Research in Motion (RIM), the Canadian company, which operates BlackBerry, provides its customers with their own encryption key and does not possess a master key. According to RIM, in its system, there is no “back door” through which either RIM or any third party can gain access to the key or the customer's data.
However, the Indian government was concerned that this level of encryption makes it impossible to monitor BlackBerry messages for national security purposes and that BlackBerrry's strong encryption technology could be used for terrorist or criminal activity. As per newspaper reports, on August 31, 2010, the Government of India accepted RIM's proposal for “lawful access by law enforcement agencies” of encrypted BlackBerry data. In December 2010, RIM reportedly provided the government a cloud computing-based system which would enable security agencies to lawfully intercept BlackBerry Messenger (BBM) messages in a comprehensible format but not BlackBerry Enterprise Service, that is, corporate emails.

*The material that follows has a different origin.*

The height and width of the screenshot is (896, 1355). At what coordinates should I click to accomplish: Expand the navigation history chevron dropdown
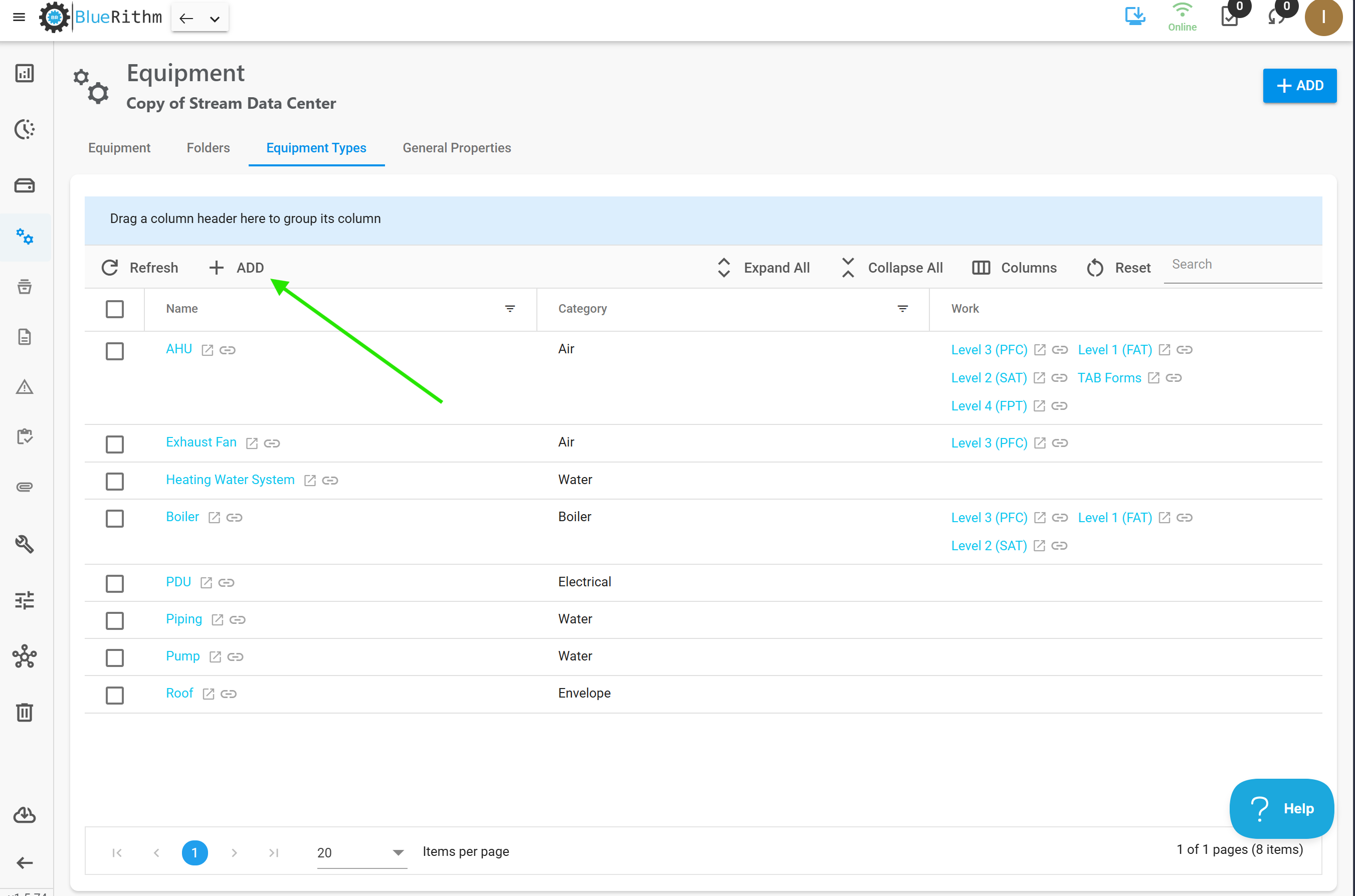[215, 19]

he Draft Rules of Information Technology Act 2011 incorporate the government's stand vis-à-vis BlackBerry into law because they require an intermediary to provide information to government agencies, which are lawfully authorised for investigative, protective, cyber security or intelligence activity. In sum, the Draft Rules provide the key to the back door long sought after by the government and leave no doubt that security concerns will prevail in law over the interest in privacy through use of encryption by civil society.